後期には、本務校でも非常勤先でも、前置詞について教えました。前置詞は、たいていの初級ドイツ語の教科書では、後半に入っています。一年で初級文法を終えるクラスの場合は、後期の主要な学習内容に数えることができるでしょう(ほかには形容詞、現在完了形などが重要ですね)。

 

前置詞の難しさ

前置詞がわからないという学生は非常に多いです。以前教えていたクラスでは、期末テストに、当てはまる前置詞を答えさせる穴埋め問題を、教科書を参考にして出題しましたが、正解率が半分くらいしかなかったことがありました。*1

学生が前置詞を苦手とする理由はすぐにいくつか思いつくことができます。

1)教科書で一度に何種類も出てきて覚えられない。

けっこう種類が多いのに、一度に学ばなけれならないというのはやっかいです。まとめて学んだ方が理解しやすいと教える側は思いますが、当然学ぶ方の思惑は違いますね。

2) 英語と対応しているようで対応していない

fürとfor、inなど英語と同じものや似ているものもあるのですが、英語だと区別しない概念が別の前置詞になっていたりすることもあります。英語と似ているようで違うというのは、前置詞に限らずドイツ語全般の特徴ですね。

3)例外的な用法、一義的な規則で理解できない用法が多い

これはまったく、初学者でも私のような教員でも同じことです。ネイティブでないとなかなか正確に前置詞を使うことは難しいと思います。
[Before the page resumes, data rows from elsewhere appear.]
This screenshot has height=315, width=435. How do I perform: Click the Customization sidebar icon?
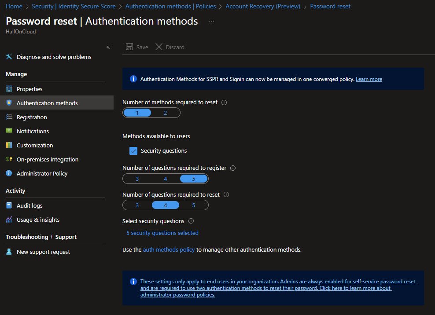(x=9, y=145)
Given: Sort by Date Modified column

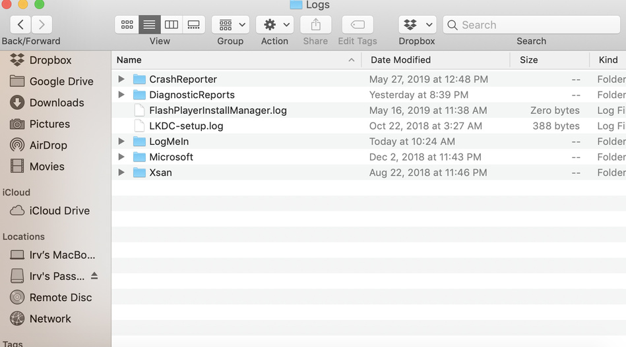Looking at the screenshot, I should [x=435, y=60].
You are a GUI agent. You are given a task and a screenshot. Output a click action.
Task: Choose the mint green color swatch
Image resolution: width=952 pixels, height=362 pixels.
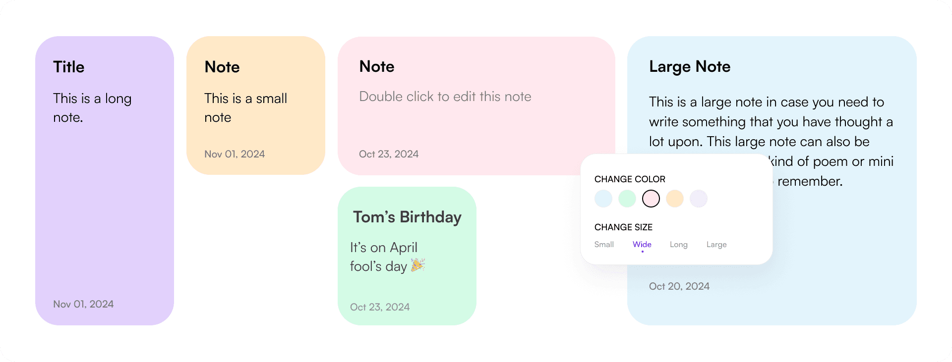pos(627,199)
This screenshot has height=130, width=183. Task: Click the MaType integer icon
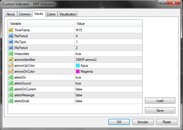11,42
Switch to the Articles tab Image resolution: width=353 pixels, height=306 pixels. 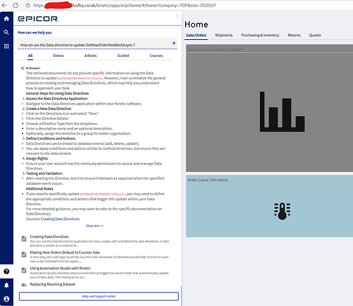coord(91,56)
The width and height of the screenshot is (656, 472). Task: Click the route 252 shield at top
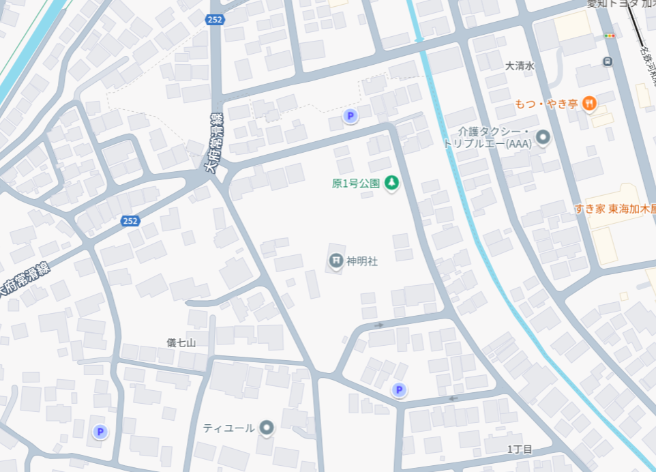(x=215, y=19)
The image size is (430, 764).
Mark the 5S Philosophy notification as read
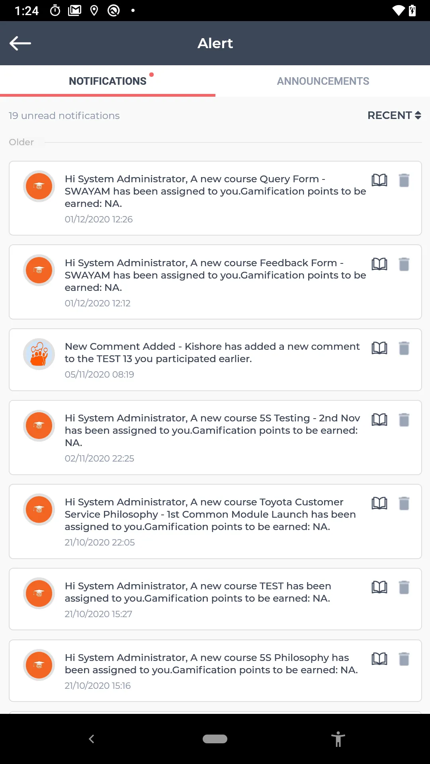[x=379, y=659]
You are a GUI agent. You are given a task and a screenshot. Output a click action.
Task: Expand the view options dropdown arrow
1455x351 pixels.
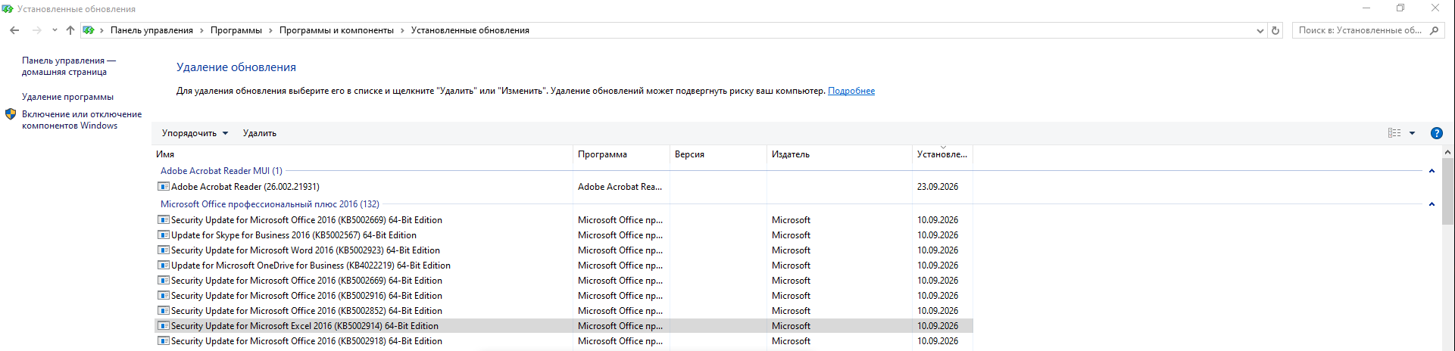point(1412,133)
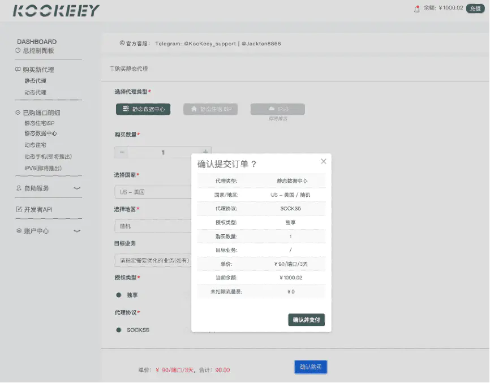Click the 购买新代理 section icon
The height and width of the screenshot is (383, 490).
click(18, 70)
もちろん、検定試験やドイツ語圏の大学入学レベルのドイツ語試験などでは、前置詞の使い方に関する問題もよく出ているので、問題集などで対策をすることは可能です。

 

今回は、上級者向けの難しい話はおいておいて、これがわかればまずは十分という最低限度の内容を説明したいと思います。

ドイツ語の前置詞の使い方と特徴

前置詞とは、どのような場面で使われるものでしょうか。まずは例文をいくつか挙げてみます。

Daniel kommt aus Deutschland und wohnt jetzt in Osaka.

ダニエルはドイツ出身で、現在は大阪住んでいます。

An diesem Wochenende fährt er mit seiner japanischen Freundin nach Kobe, um diesen Weihnachtsbaum zu sehen.

今週末、彼は日本人のガールフレンド神戸、例のクリスマスツリーを見に出かけます。

上記の文で下線をつけた箇所、aus, in, an, mit, nachなどが前置詞です。名詞の前に置かれて、文の中での役割を明示するのが前置詞の役割です。(英語の前置詞、日本語の助詞と同じですね)

 

前置詞の特徴:格支配

英語とドイツ語の前置詞が大きく異なるのは、格支配があることです。格支配とは、前置詞の種類ごとに、後ろに続く名詞の格が決まっているということです。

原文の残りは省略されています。